Saved data entries:
++++++++++

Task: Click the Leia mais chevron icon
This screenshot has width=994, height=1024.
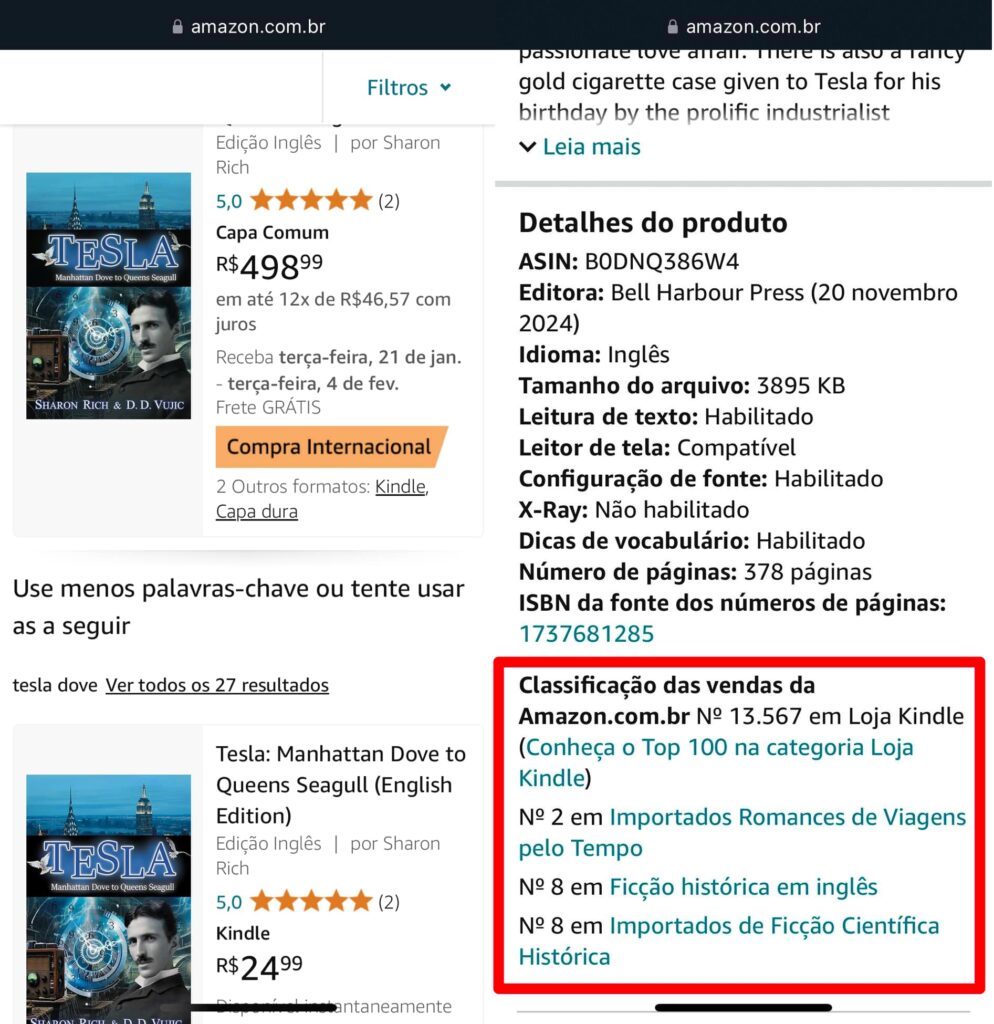Action: coord(528,147)
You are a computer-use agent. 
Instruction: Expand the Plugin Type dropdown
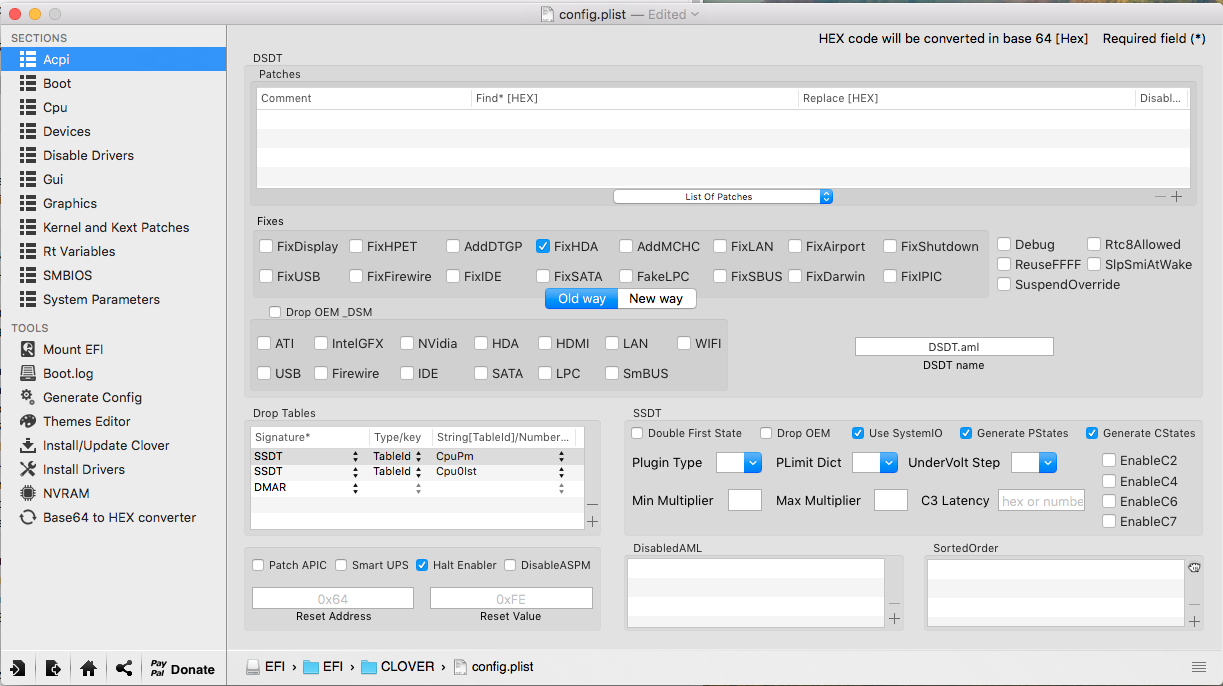[739, 463]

++++++++++

### EXERCISE REQUIREMENTS
Copy each line above precisely, dropping the pictures.

### ANSWER SPACE
Task: Click the Leia mais chevron icon
This screenshot has width=994, height=1024.
Action: coord(528,147)
You are a computer-use agent. 
Instruction: Expand the Plugin Type dropdown
[739, 463]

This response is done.